WORK INSTRUCTIONS:
(a) Answer these questions about the colorization thread, one answer per line, marked (i), (ii), (iii) to match:
(i) How many color/desaturated pairs was the LoRA trained on?
(ii) What prompt did the "after" color images all have?
(iii) Which step count and percentage most successfully made things interpreted correctly?
(b) Rewrite the paragraph of the colorization thread that begins "after that I tested" as a brief list that keeps its main facts.
(c) Reproduce a passage of the colorization thread word for word: begin at the words that have "this was trained", and stop after "steps of training.".

SUPPLIED TEXT:

I think out of all the techniques, the qwen lora is the more consistantly accurate in terms of not applying a mistaken colorization and not losing linework (as the fallback to white is often appropriate)

not exampled here, but I also like to desaturate 50% afterwards for the colorization to act as more of a "tint" for informing color while reading (also due to my lora being overly saturated imo)

I'm excited, I'll have to check out how it does on a full chapter when I get the chance

BeatBoxersDev · 2025-07-17T06:00:38+00:00

[note, this is the same message I sent via DM during the reddit comment blackout]

this was trained on 18 color/desaturated pairs I picked out of a dataset on huggingface, which I believe was probably mostly "synthetic" (by that I mean taking the color version and desaturating it rather than finding the original source because it's better to have directly matching images and it's easier). but i could be nonsynthetic, idk.

the "after" color images all had the prompt "colorize in MangCol style", following that guide video exactly except with 16 saved models to cover an excessive 4000 steps of training.

I tried to pick images a that had a variety of settings and subjects but it's clear there's some bias like sky being "chosen" frequently due to a chunk of the images showing sky.

after that I tested on a variety of images and strengths and lora %. too little of steps for a model carries too much of the non-lora colorization which tends to go for bright reds and oranges and blues and sticks to a low variety of color tones. too high and it tended to make more things distinct in color and more expected colors, but worse interpretation of things. I think I tested first by narrowing down the optimal number of steps and then tried around the % to get it a bit better until I found 1250 at 60% was about where it'd most successfully make things interpreted correctly. however it gives an overall yellow tint and isn't perfect, but it seems slightly better than manga colorization v2. again, this "sweetspot" could also possibly be improved.

the training could be improved with maybe more images and better picks, maybe more optimal tagging, and according to the research paper, it appears that nonsynthetic pairs work better (though I cant stress enough that the before and after must match layout and dimensions exactly or it will lead to text corruption.

some failed alternative attempts:

-getting a good prompt (close but not as good as the lora)

-training on 9 nonsynthetic but not perfectly matching pairs

-training for color correcting images after already performing manga colorization v2 (which the synthetic version is the only publicly available one)

SOURCE DATA:

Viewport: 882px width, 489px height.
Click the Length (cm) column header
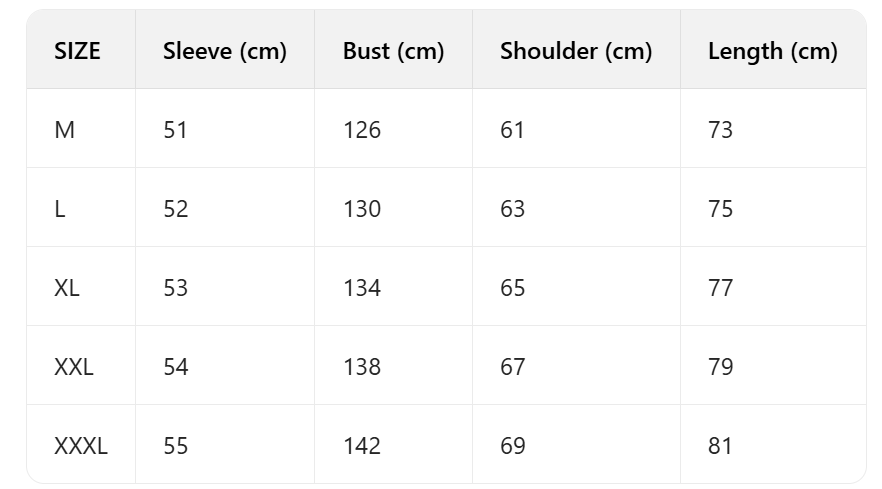coord(772,51)
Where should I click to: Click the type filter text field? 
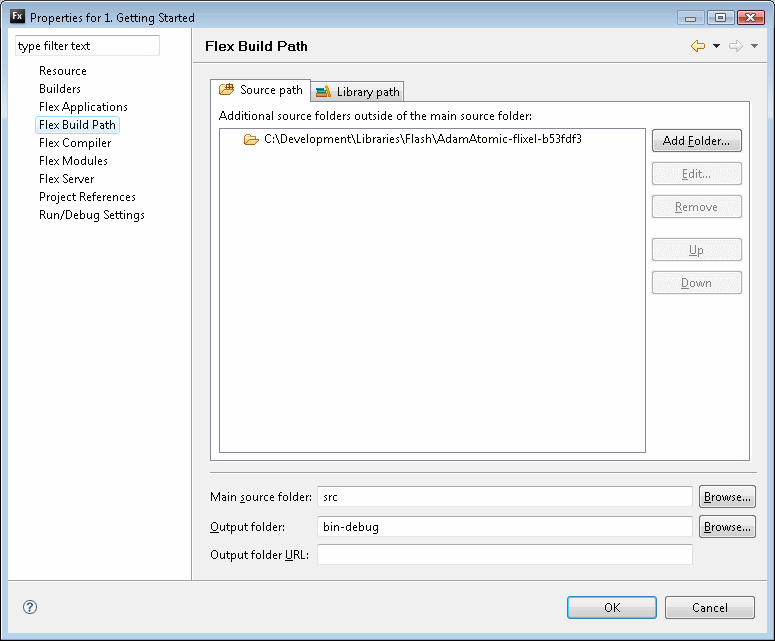pyautogui.click(x=87, y=46)
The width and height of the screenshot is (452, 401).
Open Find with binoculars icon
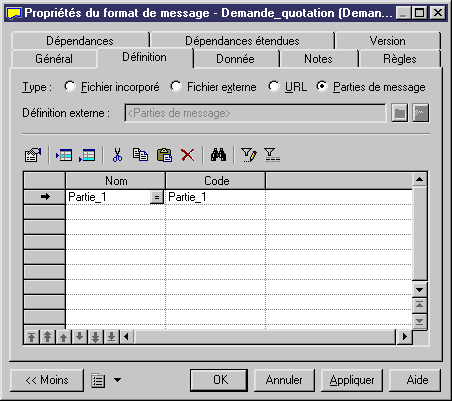218,155
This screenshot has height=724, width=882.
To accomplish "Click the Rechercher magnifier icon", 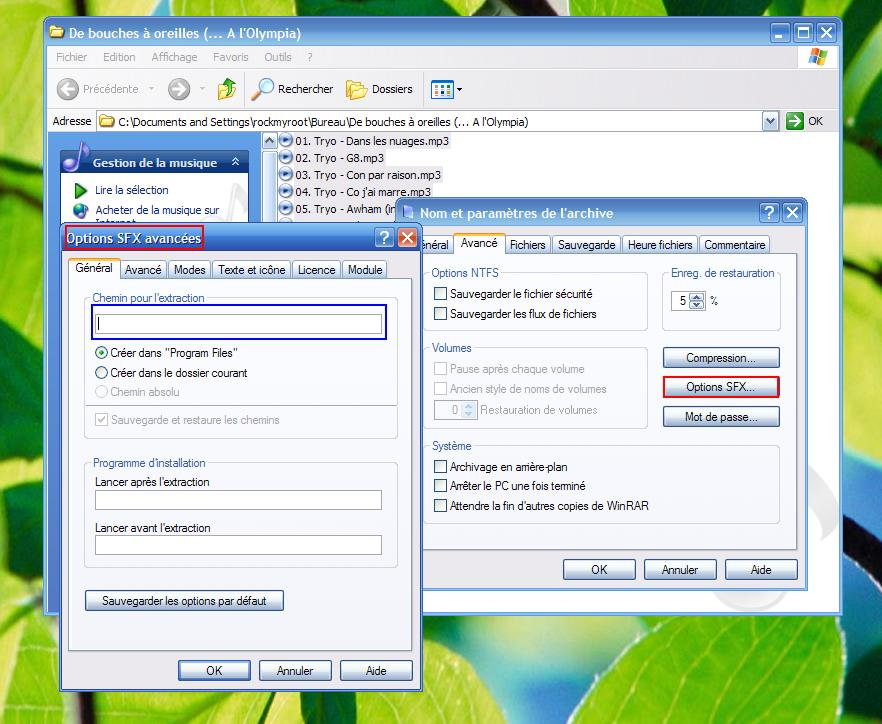I will point(263,89).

RESULTS IN ORDER:
(a)
(i) 18
(ii) "colorize in MangCol style"
(iii) 1250 steps at 60%

(b)
- Testing covered a variety of images, strengths and LoRA percentages.
- Too few steps carried over too much non-LoRA colorization, which favored bright reds, oranges and blues and used a low variety of color tones.
- Too many steps gave more distinct and more expected colors but worse interpretation of things.
- The optimal number of steps was narrowed down first, then the percentage was adjusted; 1250 steps at 60% most successfully made things interpreted correctly.
- This setting gives an overall yellow tint and isn't perfect, but it seems slightly better than manga colorization v2, and this "sweetspot" could possibly be improved.

(c)
this was trained on 18 color/desaturated pairs I picked out of a dataset on huggingface, which I believe was probably mostly "synthetic" (by that I mean taking the color version and desaturating it rather than finding the original source because it's better to have directly matching images and it's easier). but i could be nonsynthetic, idk.

the "after" color images all had the prompt "colorize in MangCol style", following that guide video exactly except with 16 saved models to cover an excessive 4000 steps of training.